Video Transcript
Find the limit as 𝑥 tends to ∞ of the positive square root of nine 𝑥 squared minus seven over three 𝑥 plus five.
This limit appears a bit trickier at first due to the square root in the numerator. So what we will try to do is we write the denominator using the square root function so that eventually we can take the square root over the whole quotient. Notice that three 𝑥 plus five equals the square root of three 𝑥 plus five all squared. Now, we have a square root in the denominator. And so, we can take the square root over the whole quotient. Distributing the parentheses in the denominator, we obtain nine 𝑥 squared plus 30𝑥 plus 25.
Now using the property that the limit of the square root of a function is equal to the square root of the limit of the function, we can take the limit inside the square root.
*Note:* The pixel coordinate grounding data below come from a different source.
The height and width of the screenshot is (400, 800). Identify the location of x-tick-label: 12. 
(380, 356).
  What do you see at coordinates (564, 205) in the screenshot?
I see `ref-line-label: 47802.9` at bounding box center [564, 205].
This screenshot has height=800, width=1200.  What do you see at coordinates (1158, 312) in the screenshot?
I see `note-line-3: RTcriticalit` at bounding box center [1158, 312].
Now, we will evaluate the limit inside the square root. In order to do this, we will divide each term in the numerator and denominator by the term with the largest exponent, namely, nine 𝑥 squared. Note that this does not change the limit as we are dividing each term in the numerator and denominator by the same function. Simplifying, we obtain the limit as 𝑥 tends to ∞ of one minus seven over nine 𝑥 squared all divided by one plus 10 over three 𝑥 plus 25 over nine 𝑥 squared.
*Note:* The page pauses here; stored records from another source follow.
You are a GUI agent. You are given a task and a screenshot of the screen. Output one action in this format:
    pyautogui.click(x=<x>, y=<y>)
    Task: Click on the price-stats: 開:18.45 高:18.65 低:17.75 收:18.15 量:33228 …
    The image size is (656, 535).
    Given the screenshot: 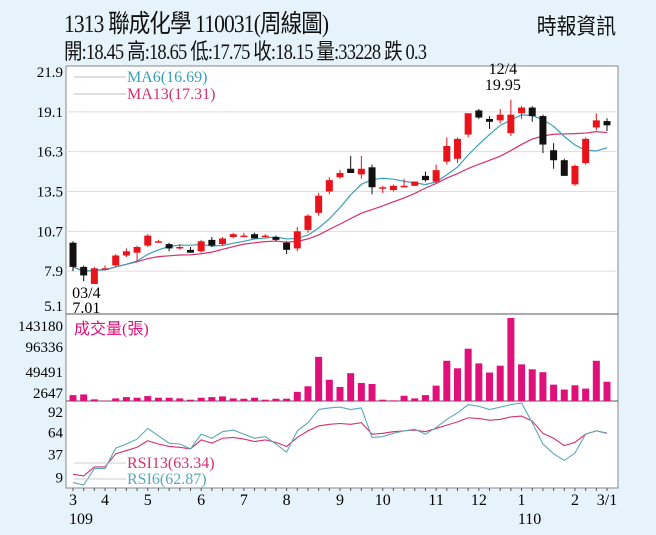 What is the action you would take?
    pyautogui.click(x=246, y=52)
    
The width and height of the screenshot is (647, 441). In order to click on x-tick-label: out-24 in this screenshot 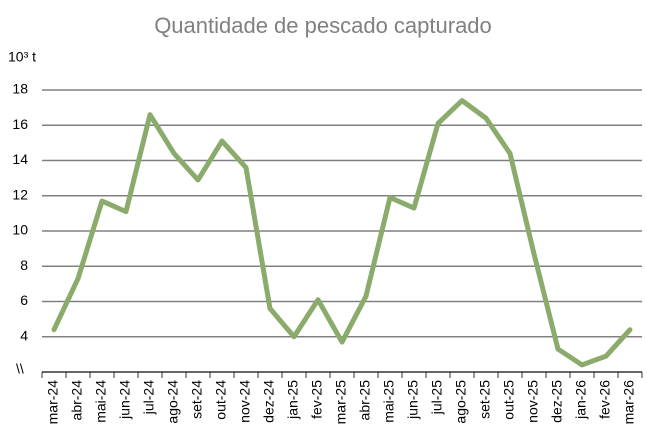, I will do `click(221, 400)`.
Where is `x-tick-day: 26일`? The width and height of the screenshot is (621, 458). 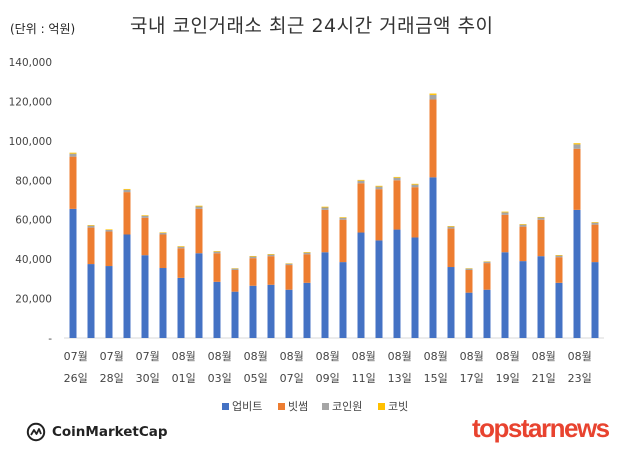 x-tick-day: 26일 is located at coordinates (76, 378).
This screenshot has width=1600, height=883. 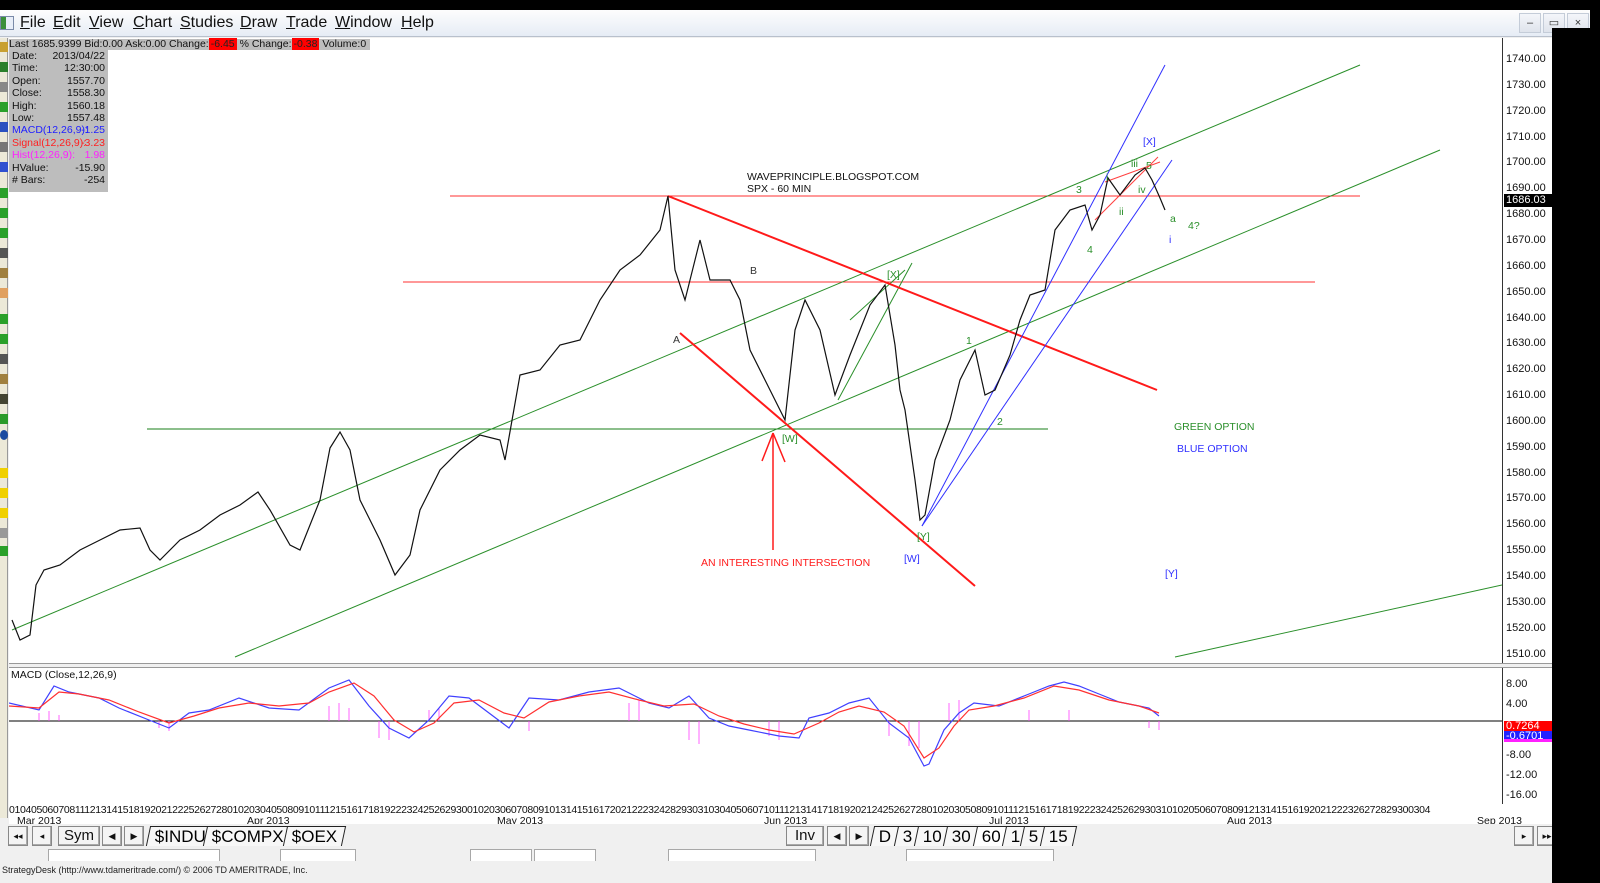 What do you see at coordinates (33, 22) in the screenshot?
I see `menu-file: File` at bounding box center [33, 22].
Now using the property that the limit of a quotient of functions is the quotient of the limits of the functions, we can transfer the limit to the numerator and denominator. Now using the property that the limit of a sum of functions is the sum of the limits of the functions and the property that the limit of a constant multiplied by a function is equal to the constant multiplied by the limit of the function, we can rewrite our limit as the limit as 𝑥 tends to ∞ of one minus seven over nine multiplied by the limit as 𝑥 tends to ∞ of one over 𝑥 squared all divided by the limit as 𝑥 tends to ∞ of one plus 10 over three multiplied by the limit as 𝑥 tends to ∞ of one over 𝑥 plus 25 over nine multiplied by the limit as 𝑥 tends to ∞ of one over 𝑥 squared.
Now the limit of a constant sequence is just that constant. So the limit as 𝑥 tends to ∞ of one is just one. The limit as 𝑥 tends to ∞ of the sequence one over 𝑥 to the power of 𝑛 for a fixed real number 𝑛 greater than or equal to one is zero. This is because as 𝑥 gets larger and larger, so do the terms 𝑥 to the power of 𝑛. If any of the fixed real numbers greater than or equal to one, so the terms one over 𝑥 to the power of 𝑛 get smaller and smaller although always staying positive.
So the limit as 𝑥 tends to ∞ of one over 𝑥 squared equals zero and the limit as 𝑥 tends to ∞ of one over 𝑥 equals zero. So we obtain that our original limit is equal to one. In order to find the limit stated in the question, it just remains to take the positive square root of the number one, which is just one. So our final answer is the number one.